──────── Materials provided ────────

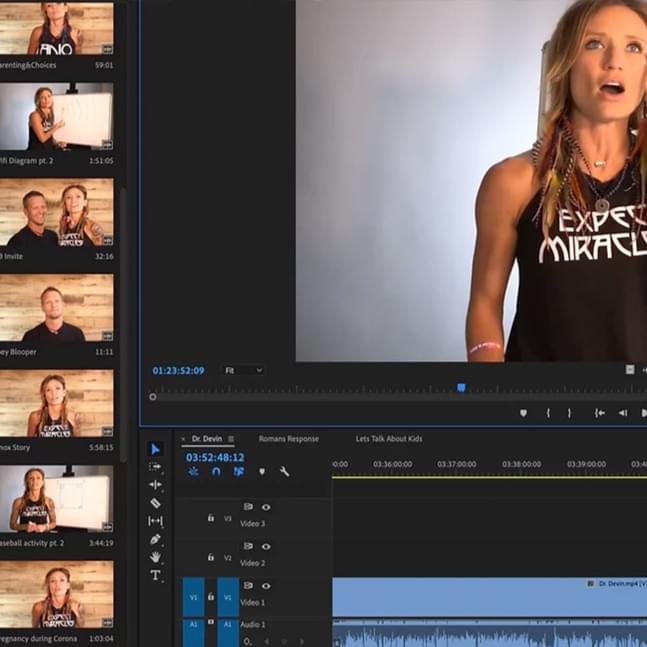Select the Selection arrow tool
The width and height of the screenshot is (647, 647).
[155, 449]
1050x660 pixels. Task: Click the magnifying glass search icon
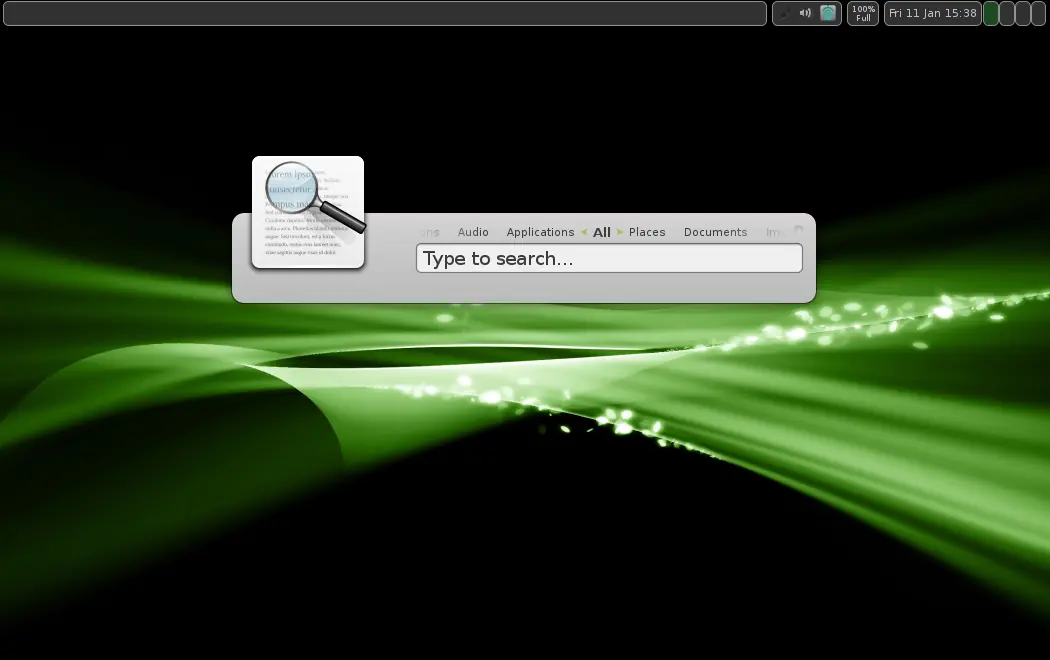point(308,212)
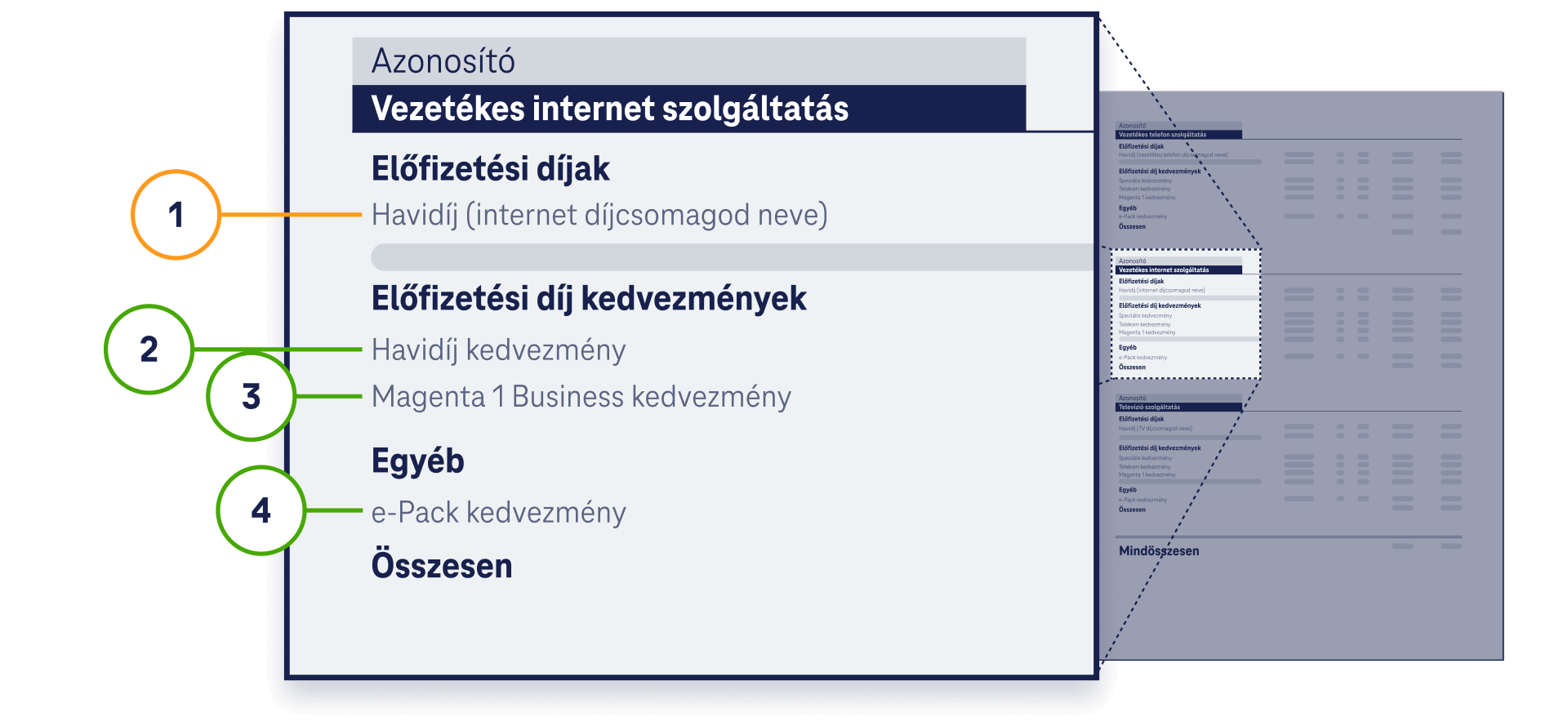Screen dimensions: 1568x726
Task: Select the large Egyéb heading
Action: coord(417,461)
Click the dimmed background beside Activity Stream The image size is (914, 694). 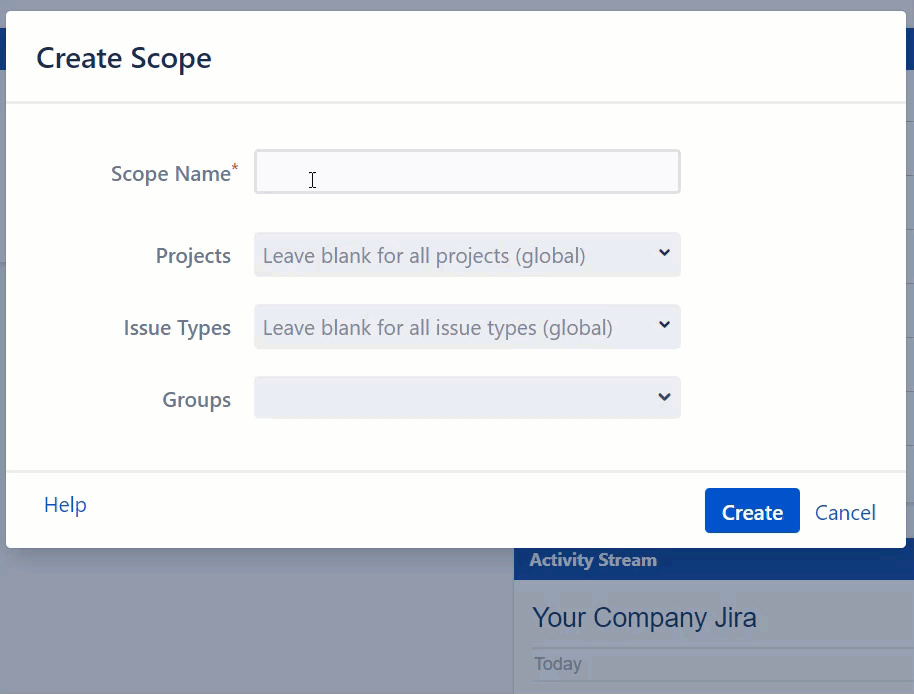coord(250,620)
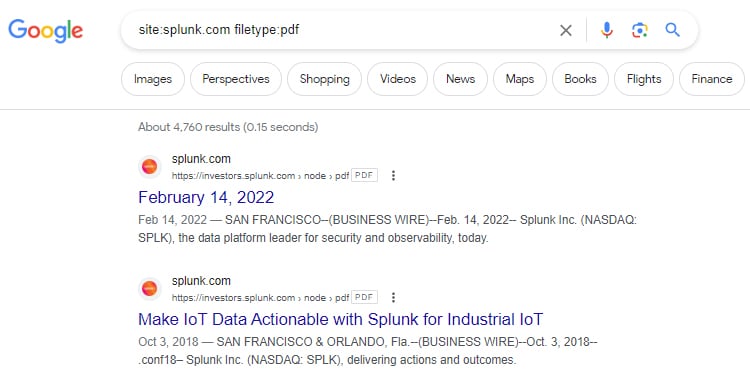
Task: Switch to Images results tab
Action: pos(153,79)
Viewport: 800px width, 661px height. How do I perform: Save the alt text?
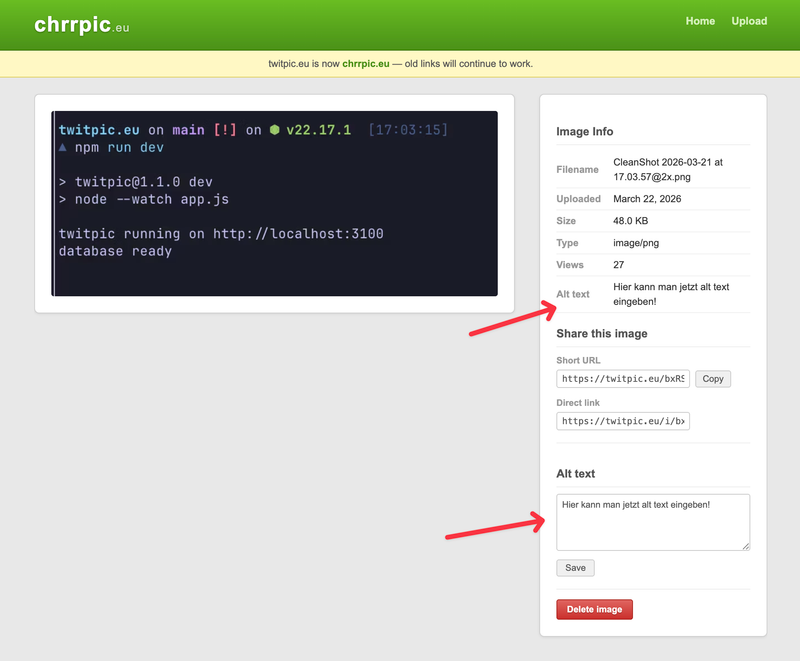click(x=575, y=568)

────────

Count the lines of the records above that contain the string "height". Give only the number.

[Exercise response]:
2